Donghwan Kam: the VR photographer shooting alternative angles to international news

Date
2 May 2018

From refugees reaching the Sicilian coast after turbulent Mediterranean crossings to protestors scaling Paris’ Place de la République following the Charlie Hebdo shootings, designer and photographer Donghwan Kam creates VR environments based on world-changing events. With a homemade VR point-and-shoot camera developed from sensors and a shutter mechanism, he explores these carefully constructed landscapes, capturing alternative images to the much-repeated photographs circulated by the international press.

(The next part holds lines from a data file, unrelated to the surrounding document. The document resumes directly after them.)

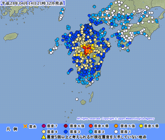Click the isolated yellow marker southeast of the epicenter
The height and width of the screenshot is (140, 165).
[x=94, y=56]
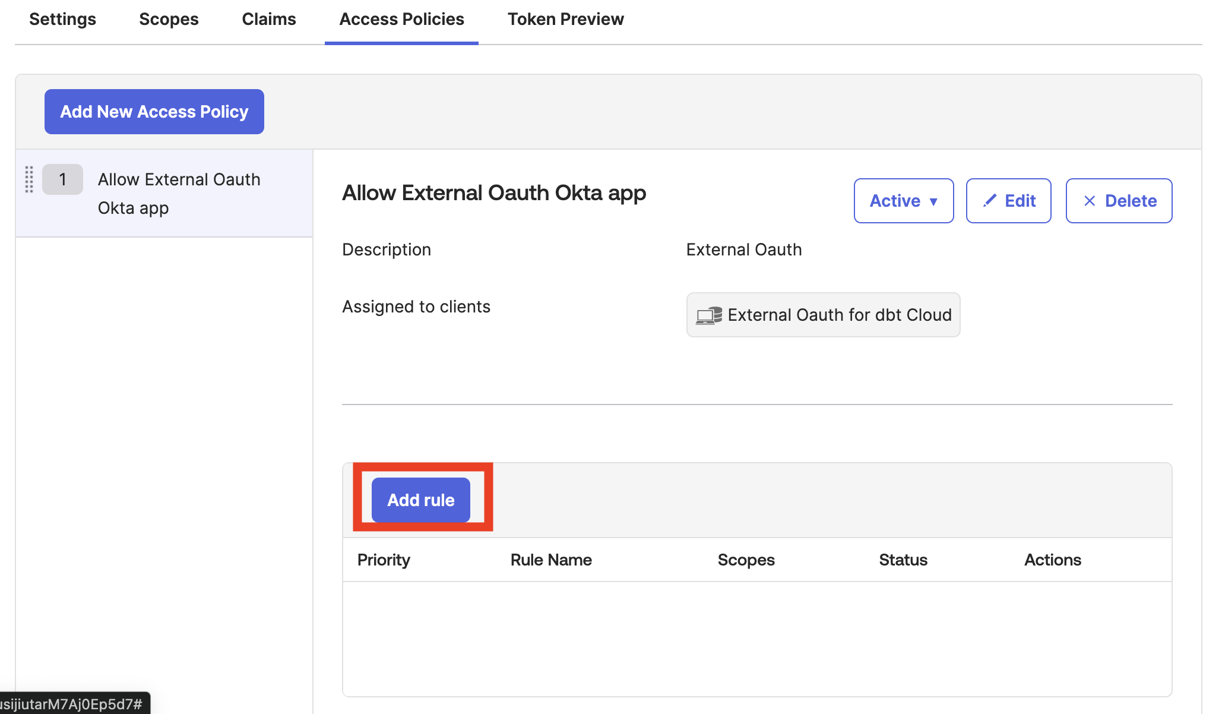The image size is (1222, 714).
Task: Open the Claims tab
Action: (268, 19)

The idea for After Photography first came to Design Academy Eindhoven grad Donghwan when he was wondering through online virtual world Second Life and was suddenly struck by a sense of the uncanny. Following signs that read ‘No guns’ along a path to the shore, he discovered a dense, black building, hovering in a liminal zone between the land and the sea. “I was so shocked because I already knew this building, this image,” the Donghwan tells It’s Nice That. It turns out that the architecture in question is a real structure, located on the Mexican-US border in Tijuana. “I found the real and virtual merging together so I started to try to find more clues like this,” Donghwan explains.

Around the same time, the tragic death of three-year-old Syrian refugee Alan Kurdi, and the image of his small, fragile body washed up on a Bodrum beach captured by Turkish photographer Nilüfer Demir, was making international news. Donghwan was deep in Susan Sontag’s seminal work The Pain of Others, and was interested in the effect that viral news images were having on the human psyche. “With the repetition of these photographs we are losing our ability to react,” says Donghwan. “Things have become normal that really shouldn’t be, so I started trying to defamiliarise these images through 3D renderings.”

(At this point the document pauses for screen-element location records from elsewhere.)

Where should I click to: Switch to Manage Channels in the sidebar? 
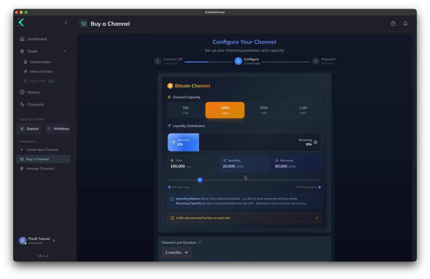click(40, 168)
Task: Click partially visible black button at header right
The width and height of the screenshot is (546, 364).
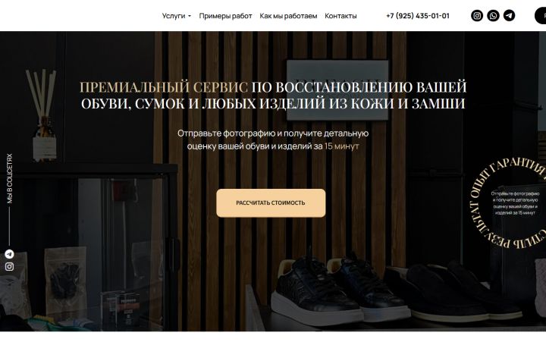Action: (x=541, y=16)
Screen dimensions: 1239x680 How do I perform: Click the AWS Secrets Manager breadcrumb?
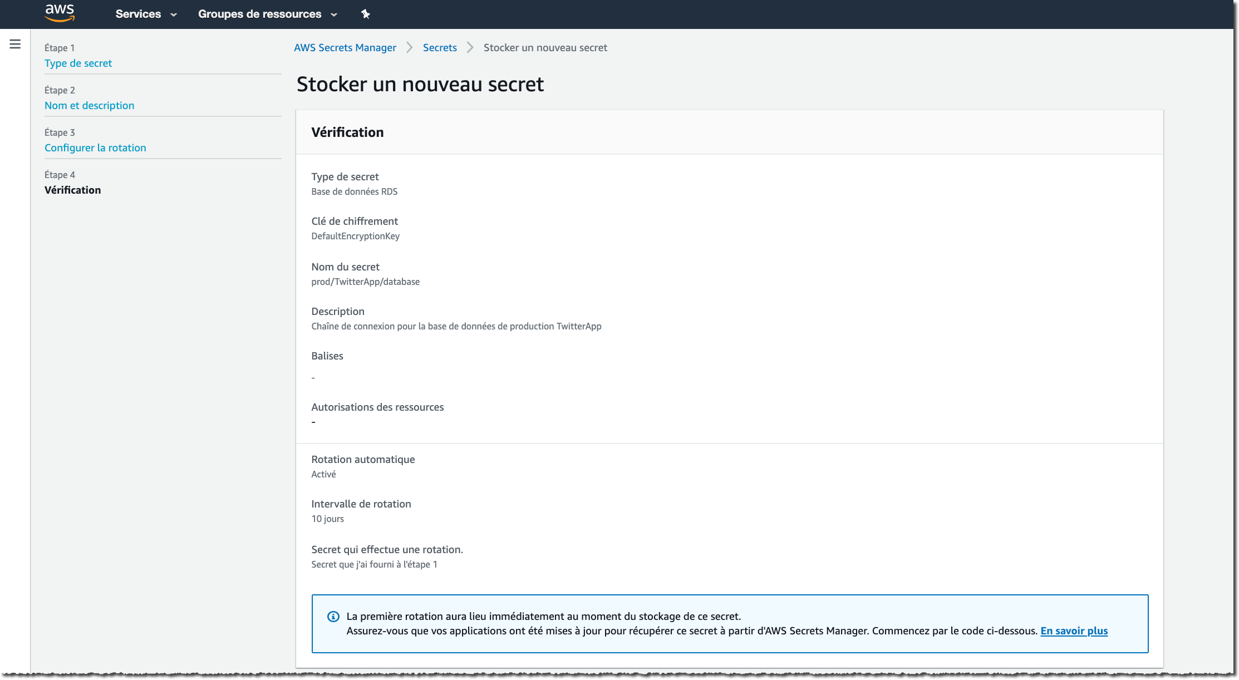(x=345, y=48)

Part of Donghwan’s drive was personal. During his military service stationed in Iraq in 2006, Donghwan worked as a photographer, capturing similar images to those he now recreates in VR. “Images can become so familiar that they start to lose their meaning,” he explains. Showcased as part of Design Academy Eindhoven’s excellent Milan Design Week show Not For Sale, another element to the After Photography project is footage of Donghwan at work in VR, showing how a photographer dances through space when capturing an image, but divorced from its visual context.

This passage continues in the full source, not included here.